The experts determined that both items were potentially altered by contamination because Stefanoni’s team did not follow proper procedure, either in the lab or at the crime scene—a point that defense teams for Knox and Sollecito unsuccessfully raised in the original trial. The bra clasp was highly contentious because it was collected 46 days after Kercher’s corpse was found. The crime scene was sealed, but the forensic team’s own video footage shows that the clasp—repeatedly identified and numbered, though systematically left uncollected—mysteriously moved across the room during a six-week period.

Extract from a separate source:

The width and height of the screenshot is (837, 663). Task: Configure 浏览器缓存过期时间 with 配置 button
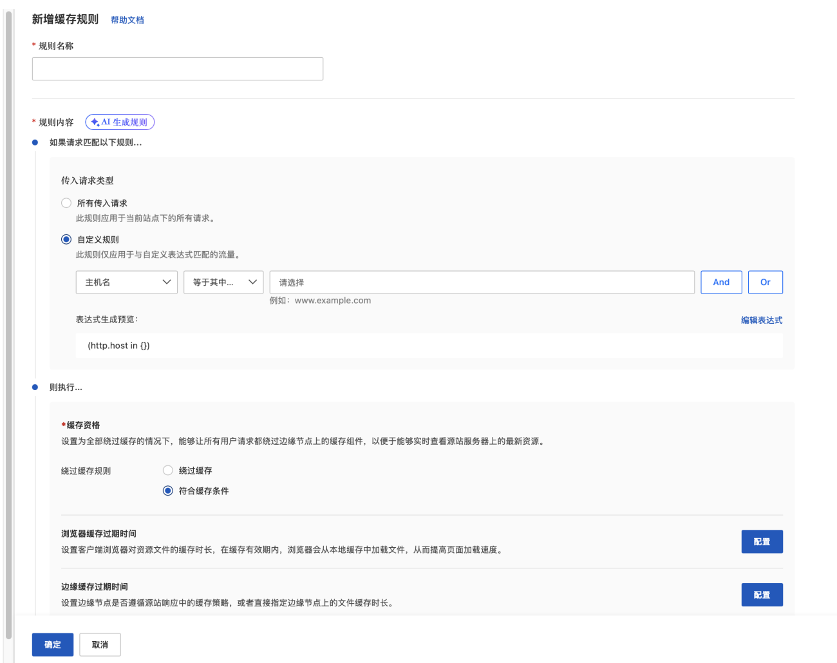pos(762,542)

Conti and Vecchiotti also write that the knife found in Sollecito’s apartment should never have been admitted as evidence because the specimen on the blade was too small to double-test, and initial test results were achieved through methods too substandard to be considered accurate. The prosecution maintains that’s because the knife had been cleaned with bleach. The defense maintains it’s because Kercher’s DNA was never there in the first place. "We believe that the technical tests are not reliable,” say the experts. “It cannot be ruled out that the result obtained may stem from contamination.”

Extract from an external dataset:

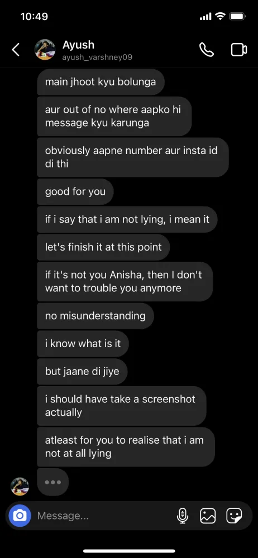Screen dimensions: 258x558
Task: Open the photo gallery picker icon
Action: coord(208,515)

With the knife and the bra clasp—effectively the smoking guns in this case—discounted by the independent experts, one wonders just what is left that ties Knox and her erstwhile Italian lover to the murder. Without the knife and the bra clasp, all the remaining evidence linking Knox to the crime is circumstantial. The appellate court has heard testimony from controversial witnesses on both sides—from a heroin-addicted homeless man who testified for the prosecution to a convicted baby killer and a Neapolitan Mafia turncoat who testified for the defense.
In the United States, the complexity of the case might raise it to the threshold of reasonable doubt, as was demonstrated when Casey Anthony was acquitted of murdering her daughter earlier this month. In Italy, however, circumstantial evidence often counts for as much as forensic evidence in the court of law. “It is not uncommon in Italy to give equal weight to circumstantial evidence, especially in cases where the defendants have been caught making false statements,” says Italian criminal-defense attorney Alessandra Batassa, who has tried many murder cases. “This is a classic case where it was relied on to the extreme.”
What complicates the Kercher murder case more than anything else, if that’s possible, is the third person convicted of the murder, Ivory Coast native Rudy Guede. To be sure, Guede is hardly a reliable witness—traces of his fingerprints, DNA, feces, and semen were found at the crime scene in ample quantity—but he is the only person to admit being with Kercher the night she was killed. The problem for Knox and Sollecito is that he also says they were there.
Now the appellate judges and jury will have to sift through reams of documents, weigh bizarre witness testimony, and decide the value of the independent experts’ report to determine whether Knox and Sollecito should go home or stay in jail. Closing arguments begin September 5, and a verdict is expected by September 24. The only sure thing is that whatever they decide, it will be highly controversial.